Now normally I love this time of year (even if I do lose that extra hour of sleep) but this year with the abundance of snow in situ and plummeting temperatures, I’m not quite ready to lose my 60 minutes of kip in a warm and cosy bed.
The idea behind British Summertime is to make the most of the hours of sunlight during the summer months (Sun? What’s that? I hear you ask) by advancing the clock by an hour. It was first put into place during World War I and has since been credited with aiding productivity in the evenings, reducing the number of road accidents in the mornings and saving energy.
But what effect does this have on your sleep? When the clocks go forward, many find it hard to adjust to the time change. Although it is only an hour, it can take weeks for some people to get back into their routine and feel normal again. The average Briton goes to bed at 11.15pm and gets just six hours and 35 minutes of sleep – lose an hour of that and there will definitely be some yawns the next day!
However for some, especially those who have difficulty sleeping, the onset of British Summer Time is not welcomed.
That’s because the onset of sleep is triggered by an increase in the production of the hormone melatonin – something we have less of in summer! It is this hormone that helps to regulate the body’s circadian rhythm and promotes restful sleep.
It is produced in the evening to help us sleep and the lighter nights suppress production of melatonin.

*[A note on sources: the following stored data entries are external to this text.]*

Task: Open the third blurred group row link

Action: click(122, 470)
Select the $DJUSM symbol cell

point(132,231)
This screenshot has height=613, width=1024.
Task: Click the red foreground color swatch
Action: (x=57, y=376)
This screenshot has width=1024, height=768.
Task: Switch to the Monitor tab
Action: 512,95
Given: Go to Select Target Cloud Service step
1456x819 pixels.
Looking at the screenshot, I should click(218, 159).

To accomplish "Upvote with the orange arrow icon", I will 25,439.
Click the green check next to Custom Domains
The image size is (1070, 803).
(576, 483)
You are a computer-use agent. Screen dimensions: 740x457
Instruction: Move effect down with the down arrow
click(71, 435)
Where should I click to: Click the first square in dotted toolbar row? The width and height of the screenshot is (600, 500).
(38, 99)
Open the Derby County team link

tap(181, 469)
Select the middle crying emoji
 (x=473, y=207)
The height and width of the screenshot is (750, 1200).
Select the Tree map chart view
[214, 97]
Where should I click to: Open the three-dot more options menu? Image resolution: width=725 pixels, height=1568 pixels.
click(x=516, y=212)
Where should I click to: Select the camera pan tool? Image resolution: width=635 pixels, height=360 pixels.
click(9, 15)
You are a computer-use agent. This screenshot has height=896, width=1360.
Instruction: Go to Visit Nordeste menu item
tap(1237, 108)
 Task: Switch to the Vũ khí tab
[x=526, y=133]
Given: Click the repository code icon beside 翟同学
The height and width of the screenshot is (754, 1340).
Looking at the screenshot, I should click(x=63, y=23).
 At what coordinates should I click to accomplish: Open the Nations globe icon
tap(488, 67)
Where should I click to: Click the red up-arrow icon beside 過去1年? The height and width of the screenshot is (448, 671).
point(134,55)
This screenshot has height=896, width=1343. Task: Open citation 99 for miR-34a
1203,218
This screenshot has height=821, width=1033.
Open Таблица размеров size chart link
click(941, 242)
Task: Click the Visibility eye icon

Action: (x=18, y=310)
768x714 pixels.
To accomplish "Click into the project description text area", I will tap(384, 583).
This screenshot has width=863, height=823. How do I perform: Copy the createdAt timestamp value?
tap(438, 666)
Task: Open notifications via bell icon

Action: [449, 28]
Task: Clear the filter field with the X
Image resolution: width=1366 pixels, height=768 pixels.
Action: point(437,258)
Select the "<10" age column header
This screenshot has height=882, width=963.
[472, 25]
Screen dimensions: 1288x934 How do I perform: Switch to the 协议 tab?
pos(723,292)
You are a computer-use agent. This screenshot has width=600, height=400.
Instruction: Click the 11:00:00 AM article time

Low amounts of ambient light (such as that given off by radio alarm clocks, mobile phones and laptops) also have the same effect. It is therefore important to keep the bedroom as dark as possible to encourage this production.
If ‘light’ does stops you from dropping off to sleep, or wakes you up earlier, try using an eye mask, thicker curtains or blackout blinds to block it out.
So despite my protests to postpone the clocks going forward , I thought I would share you with you some simple steps to make sure you get a good night’s sleep on the run up to Sunday 31st March.
• Create the right sleeping environment – keep it cool, dark and quiet.
• Wind down and relax properly before routine – think warm bath, milky drink, reading a book or listening to relaxation tapes.
• Eliminate bedroom distractions such as TVs, laptops or mobile phones. A bed is for sleeping!
• Make sure your bed is comfortable and supportive. Sleep is disturbed if your bed is too soft, too hard, too small or too old.
• Gradually move your bedtime a little earlier, just by 10 minutes or so, in the days approaching the clocks going forward. It won’t seem too bad come Sunday when we lose those precious 60 minutes!
• Stay in bed and sleep for as long as normal on Sunday morning.
• And don’t wake up feeling glum about your ‘lost hour’ – be happy, it’s officially Summer…. well we can wish!